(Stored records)
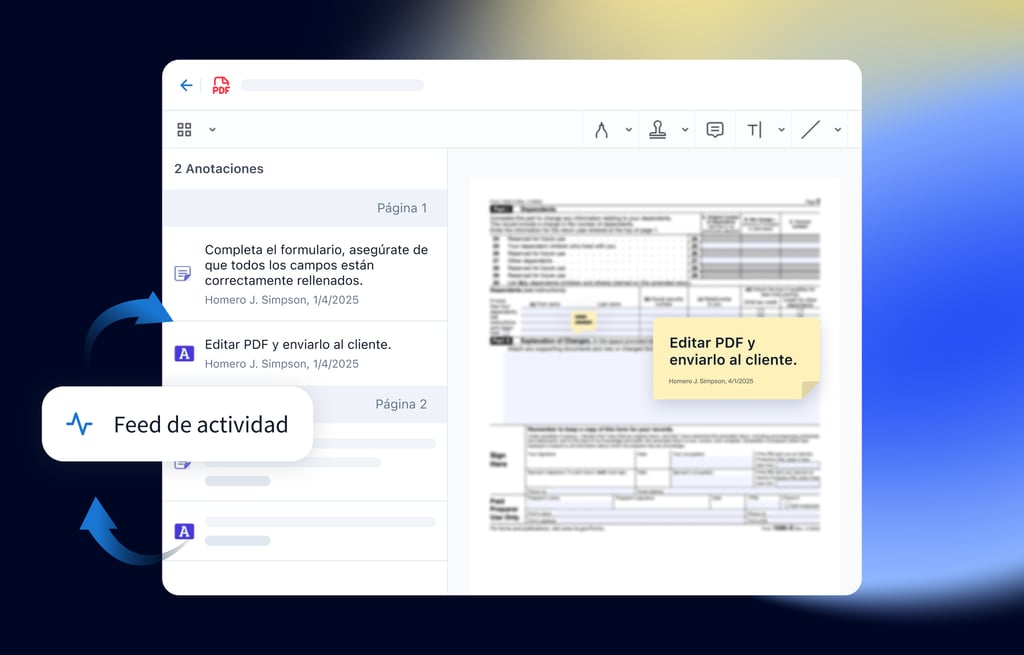Expand the text tool dropdown chevron
This screenshot has width=1024, height=655.
click(781, 130)
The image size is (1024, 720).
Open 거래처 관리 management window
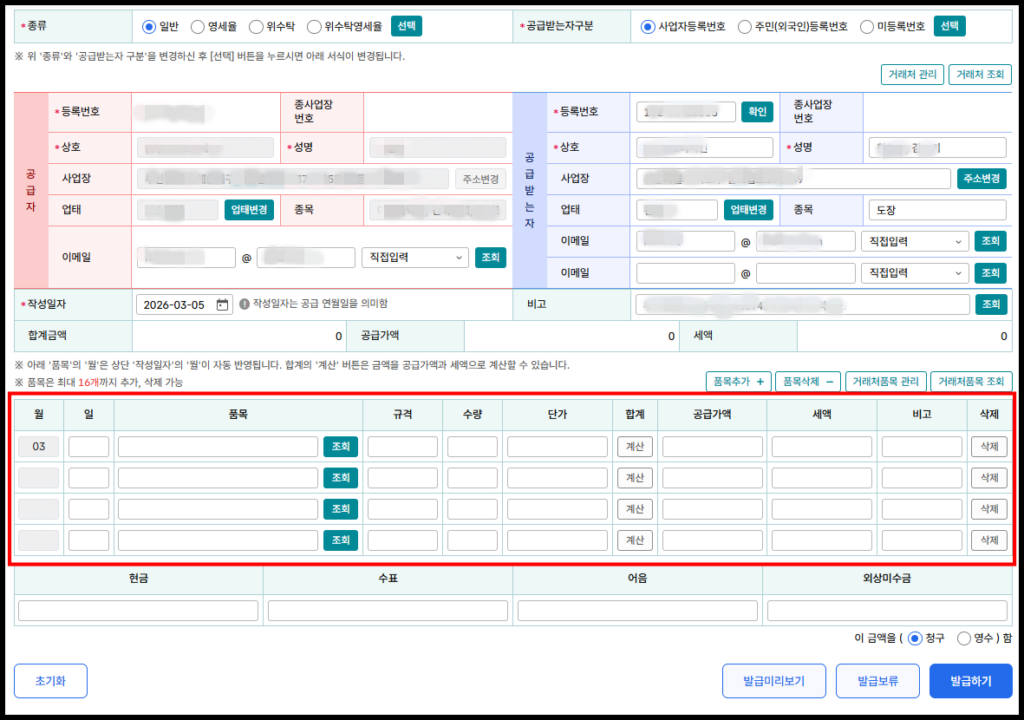tap(911, 74)
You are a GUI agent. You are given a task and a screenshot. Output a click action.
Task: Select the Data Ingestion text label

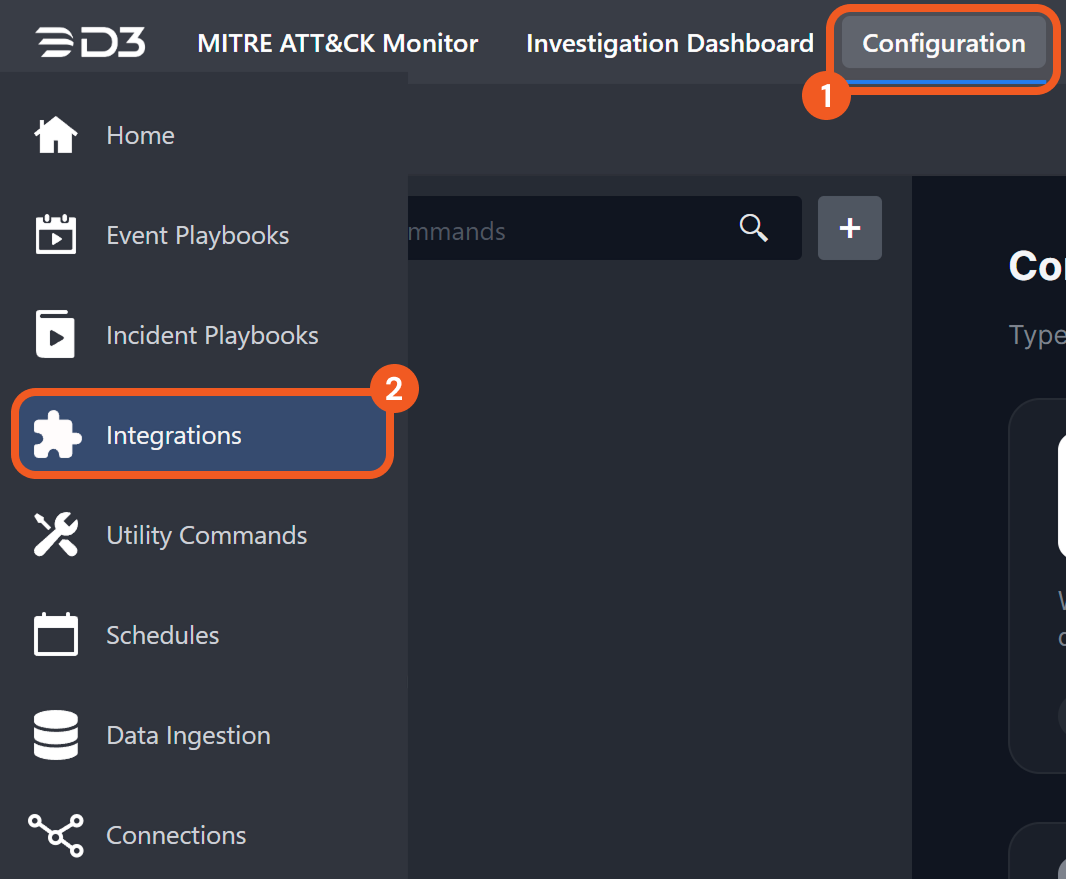click(x=188, y=736)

WHAT IS EXPECTED:
This task calls for the lines from the line holding "Open 거래처 관리 management window" through the last line above, restated word for word with both ends included and the pictures dropped.

SOLUTION BELOW:
Open 거래처 관리 management window
tap(911, 74)
You are a GUI agent. You are given a task and a screenshot. Output a click action.
Task: Select the Data Ingestion text label

click(x=188, y=736)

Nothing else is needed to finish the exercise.